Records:
____________

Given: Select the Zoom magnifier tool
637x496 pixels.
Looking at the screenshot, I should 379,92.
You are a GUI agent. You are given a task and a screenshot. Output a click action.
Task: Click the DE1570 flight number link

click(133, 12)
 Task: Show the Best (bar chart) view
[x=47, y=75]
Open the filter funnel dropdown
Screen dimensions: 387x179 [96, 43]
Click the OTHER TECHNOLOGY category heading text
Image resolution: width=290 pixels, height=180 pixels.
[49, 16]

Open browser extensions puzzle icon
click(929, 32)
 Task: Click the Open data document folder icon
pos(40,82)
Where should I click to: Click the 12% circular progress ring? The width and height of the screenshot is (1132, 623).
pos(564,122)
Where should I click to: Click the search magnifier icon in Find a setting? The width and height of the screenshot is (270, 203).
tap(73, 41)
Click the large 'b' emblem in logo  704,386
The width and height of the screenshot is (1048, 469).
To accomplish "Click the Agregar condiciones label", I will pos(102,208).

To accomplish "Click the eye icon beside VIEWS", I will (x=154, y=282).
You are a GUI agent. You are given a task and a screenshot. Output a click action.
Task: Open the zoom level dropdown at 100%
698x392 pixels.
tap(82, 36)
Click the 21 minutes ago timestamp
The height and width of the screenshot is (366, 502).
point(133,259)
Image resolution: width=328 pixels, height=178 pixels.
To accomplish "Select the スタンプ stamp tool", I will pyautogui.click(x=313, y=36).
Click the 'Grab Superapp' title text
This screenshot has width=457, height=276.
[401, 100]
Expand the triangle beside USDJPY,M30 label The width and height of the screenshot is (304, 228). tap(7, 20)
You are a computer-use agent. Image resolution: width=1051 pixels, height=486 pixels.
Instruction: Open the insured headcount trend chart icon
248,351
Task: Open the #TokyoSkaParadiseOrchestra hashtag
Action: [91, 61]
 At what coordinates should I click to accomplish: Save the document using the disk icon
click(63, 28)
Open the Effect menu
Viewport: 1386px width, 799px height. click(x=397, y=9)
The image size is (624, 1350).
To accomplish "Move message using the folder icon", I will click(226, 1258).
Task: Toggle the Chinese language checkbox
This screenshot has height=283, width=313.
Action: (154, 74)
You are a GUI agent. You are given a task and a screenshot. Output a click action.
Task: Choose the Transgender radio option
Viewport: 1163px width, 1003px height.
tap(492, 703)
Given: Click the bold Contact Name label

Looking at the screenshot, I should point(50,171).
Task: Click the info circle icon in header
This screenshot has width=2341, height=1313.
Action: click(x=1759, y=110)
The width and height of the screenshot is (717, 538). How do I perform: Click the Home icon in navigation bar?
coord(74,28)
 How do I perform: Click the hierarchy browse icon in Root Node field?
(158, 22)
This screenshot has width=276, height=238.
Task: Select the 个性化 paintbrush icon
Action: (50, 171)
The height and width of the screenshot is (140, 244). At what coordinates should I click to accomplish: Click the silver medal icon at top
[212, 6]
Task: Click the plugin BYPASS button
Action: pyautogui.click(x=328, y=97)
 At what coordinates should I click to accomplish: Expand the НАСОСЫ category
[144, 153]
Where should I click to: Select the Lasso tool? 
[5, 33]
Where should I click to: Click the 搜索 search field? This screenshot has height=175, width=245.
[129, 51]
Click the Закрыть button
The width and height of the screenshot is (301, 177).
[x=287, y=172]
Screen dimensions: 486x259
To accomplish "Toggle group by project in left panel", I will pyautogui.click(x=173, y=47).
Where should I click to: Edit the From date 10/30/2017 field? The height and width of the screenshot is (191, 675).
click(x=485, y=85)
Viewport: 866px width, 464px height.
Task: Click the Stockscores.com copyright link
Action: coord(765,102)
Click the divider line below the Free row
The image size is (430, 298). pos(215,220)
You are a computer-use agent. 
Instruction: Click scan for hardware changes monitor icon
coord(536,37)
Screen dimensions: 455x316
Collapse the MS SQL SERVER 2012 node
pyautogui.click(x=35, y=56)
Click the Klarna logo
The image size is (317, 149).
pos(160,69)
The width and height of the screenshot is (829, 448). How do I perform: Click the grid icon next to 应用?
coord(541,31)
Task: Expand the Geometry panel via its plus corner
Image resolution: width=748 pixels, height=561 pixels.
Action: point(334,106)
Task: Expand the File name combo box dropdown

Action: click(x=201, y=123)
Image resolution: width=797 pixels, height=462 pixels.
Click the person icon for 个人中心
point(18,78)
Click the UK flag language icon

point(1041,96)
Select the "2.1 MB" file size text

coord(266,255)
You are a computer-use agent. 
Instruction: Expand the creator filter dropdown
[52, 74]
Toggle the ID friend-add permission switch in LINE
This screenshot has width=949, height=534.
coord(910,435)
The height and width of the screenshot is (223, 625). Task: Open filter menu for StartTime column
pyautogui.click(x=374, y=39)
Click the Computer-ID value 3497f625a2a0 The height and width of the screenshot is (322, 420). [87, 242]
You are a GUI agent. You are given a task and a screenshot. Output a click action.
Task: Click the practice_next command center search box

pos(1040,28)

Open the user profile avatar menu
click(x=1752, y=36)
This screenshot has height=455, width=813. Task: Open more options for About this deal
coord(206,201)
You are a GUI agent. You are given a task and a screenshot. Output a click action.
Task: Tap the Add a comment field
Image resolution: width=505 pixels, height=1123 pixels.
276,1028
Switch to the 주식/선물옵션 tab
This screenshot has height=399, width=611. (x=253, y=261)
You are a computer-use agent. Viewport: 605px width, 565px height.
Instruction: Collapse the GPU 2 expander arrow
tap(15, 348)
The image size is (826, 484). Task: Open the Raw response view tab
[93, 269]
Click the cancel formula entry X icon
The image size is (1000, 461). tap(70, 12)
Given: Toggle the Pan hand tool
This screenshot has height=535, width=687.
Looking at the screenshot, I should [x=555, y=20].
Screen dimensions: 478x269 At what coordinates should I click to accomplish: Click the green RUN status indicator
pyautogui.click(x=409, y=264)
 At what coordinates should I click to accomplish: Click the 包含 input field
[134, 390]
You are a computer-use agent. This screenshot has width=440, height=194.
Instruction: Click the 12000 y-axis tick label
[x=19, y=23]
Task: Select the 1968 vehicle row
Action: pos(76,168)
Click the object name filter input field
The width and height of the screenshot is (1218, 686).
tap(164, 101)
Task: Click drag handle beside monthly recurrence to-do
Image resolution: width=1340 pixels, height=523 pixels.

____________

* [INSTRUCTIONS TO FOLLOW] Copy all of the records above, word for word, from the first line to the last.

* [TASK OUTPUT]
Given: Select the Zoom magnifier tool
637x496 pixels.
Looking at the screenshot, I should 379,92.
You are a GUI agent. You are given a task and a screenshot. Output a click action.
Task: Click the DE1570 flight number link

click(133, 12)
 Task: Show the Best (bar chart) view
[x=47, y=75]
Open the filter funnel dropdown
Screen dimensions: 387x179 [96, 43]
Click the OTHER TECHNOLOGY category heading text
Image resolution: width=290 pixels, height=180 pixels.
[49, 16]

Open browser extensions puzzle icon
click(929, 32)
 Task: Click the Open data document folder icon
pos(40,82)
Where should I click to: Click the 12% circular progress ring? The width and height of the screenshot is (1132, 623).
pos(564,122)
Where should I click to: Click the search magnifier icon in Find a setting? The width and height of the screenshot is (270, 203).
tap(73, 41)
Click the large 'b' emblem in logo  704,386
The width and height of the screenshot is (1048, 469).
To accomplish "Click the Agregar condiciones label", I will pos(102,208).

To accomplish "Click the eye icon beside VIEWS", I will (x=154, y=282).
You are a GUI agent. You are given a task and a screenshot. Output a click action.
Task: Open the zoom level dropdown at 100%
698x392 pixels.
tap(82, 36)
Click the 21 minutes ago timestamp
The height and width of the screenshot is (366, 502).
point(133,259)
Image resolution: width=328 pixels, height=178 pixels.
To accomplish "Select the スタンプ stamp tool", I will pyautogui.click(x=313, y=36).
Click the 'Grab Superapp' title text
This screenshot has width=457, height=276.
[401, 100]
Expand the triangle beside USDJPY,M30 label The width and height of the screenshot is (304, 228). tap(7, 20)
You are a computer-use agent. Image resolution: width=1051 pixels, height=486 pixels.
Instruction: Open the insured headcount trend chart icon
248,351
Task: Open the #TokyoSkaParadiseOrchestra hashtag
Action: [91, 61]
 At what coordinates should I click to accomplish: Save the document using the disk icon
click(63, 28)
Open the Effect menu
Viewport: 1386px width, 799px height. click(x=397, y=9)
The image size is (624, 1350).
To accomplish "Move message using the folder icon", I will click(226, 1258).
Task: Toggle the Chinese language checkbox
This screenshot has height=283, width=313.
Action: (154, 74)
You are a GUI agent. You are given a task and a screenshot. Output a click action.
Task: Choose the Transgender radio option
Viewport: 1163px width, 1003px height.
tap(492, 703)
Given: Click the bold Contact Name label

Looking at the screenshot, I should point(50,171).
Task: Click the info circle icon in header
This screenshot has width=2341, height=1313.
Action: click(x=1759, y=110)
The width and height of the screenshot is (717, 538). How do I perform: Click the Home icon in navigation bar?
coord(74,28)
 How do I perform: Click the hierarchy browse icon in Root Node field?
(158, 22)
This screenshot has width=276, height=238.
Task: Select the 个性化 paintbrush icon
Action: (50, 171)
The height and width of the screenshot is (140, 244). At what coordinates should I click to accomplish: Click the silver medal icon at top
[212, 6]
Task: Click the plugin BYPASS button
Action: pyautogui.click(x=328, y=97)
 At what coordinates should I click to accomplish: Expand the НАСОСЫ category
[144, 153]
Where should I click to: Select the Lasso tool? 
[5, 33]
Where should I click to: Click the 搜索 search field? This screenshot has height=175, width=245.
[129, 51]
Click the Закрыть button
The width and height of the screenshot is (301, 177).
[x=287, y=172]
Screen dimensions: 486x259
To accomplish "Toggle group by project in left panel", I will pyautogui.click(x=173, y=47).
Where should I click to: Edit the From date 10/30/2017 field? The height and width of the screenshot is (191, 675).
click(x=485, y=85)
Viewport: 866px width, 464px height.
Task: Click the Stockscores.com copyright link
Action: coord(765,102)
Click the divider line below the Free row
The image size is (430, 298). pos(215,220)
You are a computer-use agent. 
Instruction: Click scan for hardware changes monitor icon
coord(536,37)
Screen dimensions: 455x316
Collapse the MS SQL SERVER 2012 node
pyautogui.click(x=35, y=56)
Click the Klarna logo
The image size is (317, 149).
pos(160,69)
The width and height of the screenshot is (829, 448). How do I perform: Click the grid icon next to 应用?
coord(541,31)
Task: Expand the Geometry panel via its plus corner
Image resolution: width=748 pixels, height=561 pixels.
Action: point(334,106)
Task: Expand the File name combo box dropdown

Action: click(x=201, y=123)
Image resolution: width=797 pixels, height=462 pixels.
Click the person icon for 个人中心
point(18,78)
Click the UK flag language icon

point(1041,96)
Select the "2.1 MB" file size text

coord(266,255)
You are a computer-use agent. 
Instruction: Expand the creator filter dropdown
[52, 74]
Toggle the ID friend-add permission switch in LINE
This screenshot has width=949, height=534.
coord(910,435)
The height and width of the screenshot is (223, 625). Task: Open filter menu for StartTime column
pyautogui.click(x=374, y=39)
Click the Computer-ID value 3497f625a2a0 The height and width of the screenshot is (322, 420). [87, 242]
You are a GUI agent. You are given a task and a screenshot. Output a click action.
Task: Click the practice_next command center search box

pos(1040,28)

Open the user profile avatar menu
click(x=1752, y=36)
This screenshot has height=455, width=813. Task: Open more options for About this deal
coord(206,201)
You are a GUI agent. You are given a task and a screenshot. Output a click action.
Task: Tap the Add a comment field
Image resolution: width=505 pixels, height=1123 pixels.
276,1028
Switch to the 주식/선물옵션 tab
This screenshot has height=399, width=611. (x=253, y=261)
You are a computer-use agent. Viewport: 605px width, 565px height.
Instruction: Collapse the GPU 2 expander arrow
tap(15, 348)
The image size is (826, 484). Task: Open the Raw response view tab
[93, 269]
Click the cancel formula entry X icon
The image size is (1000, 461). tap(70, 12)
Given: Toggle the Pan hand tool
This screenshot has height=535, width=687.
Looking at the screenshot, I should [x=555, y=20].
Screen dimensions: 478x269 At what coordinates should I click to accomplish: Click the green RUN status indicator
pyautogui.click(x=409, y=264)
 At what coordinates should I click to accomplish: Click the 包含 input field
[134, 390]
You are a computer-use agent. This screenshot has width=440, height=194.
Instruction: Click the 12000 y-axis tick label
[x=19, y=23]
Task: Select the 1968 vehicle row
Action: pos(76,168)
Click the object name filter input field
The width and height of the screenshot is (1218, 686).
tap(164, 101)
Task: Click drag handle beside monthly recurrence to-do
Image resolution: width=1340 pixels, height=523 pixels.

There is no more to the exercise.